ABSTRACTS: Oral Presentation Abstracts
Introduction: Autoimmune hepatitis (AIH) may be associated with extrahepatic autoimmune diseases (EHAD) and is a component of autoimmune polyendocrine syndrome type 1 (APS-1). APS-1 is associated with mutations of the AIRE gene, a transcription factor and putative immune regulator which represents a candidate gene for general predisposition to autoimmunity. We have searched for AIRE mutations and characterized autoanti-bodies in 3 patients with AIH and EHAD.
Methods: Patient 1 presented with liver failure and anti LKM1 antibodies at age 3 years. Evolution was characterized by a positive response of AIH under steroids and azathioprine and appearance of endocrine disorders suggestive of APS-1. She is doing well at age 20 years. Patient 2 presented with liver failure and anti LC1 antibodies at age 6 months, not responding to immunosuppression. Liver transplantation (LT) was performed. Evolution was characterized by appearance of autoimmune enteropathy and by recurrence of immune hepatitis and of anti LC1 antibodies. Despite immunosuppressive therapy, he died at 3.5 years. Patient 3 presented with autoimmune enteropathy and anti gut antibodies at age 10 months, complicated by autoimmune nephropathy and liver failure with anti kidney and anti LKM1 antibodies responding to steroids, azathioprine and cyclosporine. He is doing well at age 13 years, unless nephropathy. The 14 exons and adjoining intronic junctions of AIRE were sequenced in all patients. Classical autoantibody screening was performed, in addition to the specific analysis of LM (CYP1A2), CYP450 SCC and CYP450 C17, which represent APS-1 related autoantibodies. Two patients with AIH type 2 but without EHAD, served as controls.
Results: Patient 1 had a homozygous deletion in exon 10, leading to a frame shift and to a stop codon at amino acid 448 (P398fsX448). Patient 2 harboured an APS-1 associated homozygous nonsense mutation in exon 6 (R257X). Patient 3 carried a heterozygous missense mutation in exon 12 (R441C), which was found in 3 out of 50 healthy blood donors and may represent AIRE polymorphism. Anti-CYP450 SCC and -CYP450 C17 were detected in patients 1 and 3, and anti-CYP1A2 was undetectable in all patients. No AIRE mutation was found in control patients.
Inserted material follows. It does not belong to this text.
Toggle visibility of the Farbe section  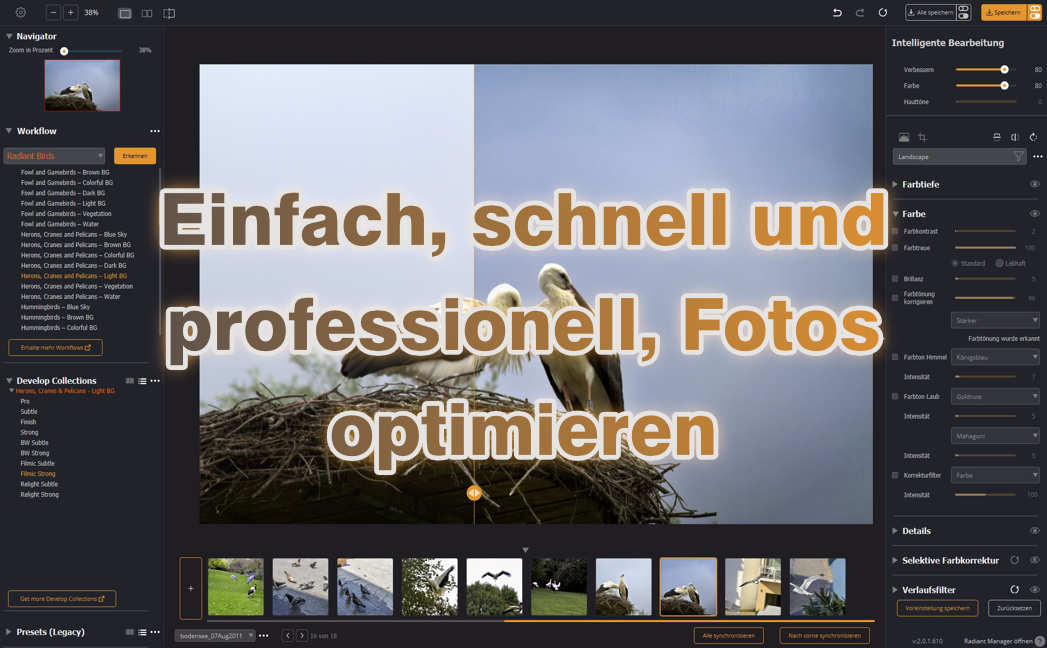click(1034, 213)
Conclusion: These findings show that children with AIH type 2 and EHAD, may have AIRE mutations, irrespective of the full clinical picture of APS-1. In addition, AIRE single nucleotide polymorphisms may be of relevance in AIH patients with extrahepatic manifestations. AIRE analysis allows to identify APS-1 patients among AIH patients with extrahepatic disease and may predict a very severe clinical course, such as recurrence of immune hepatitis after LT.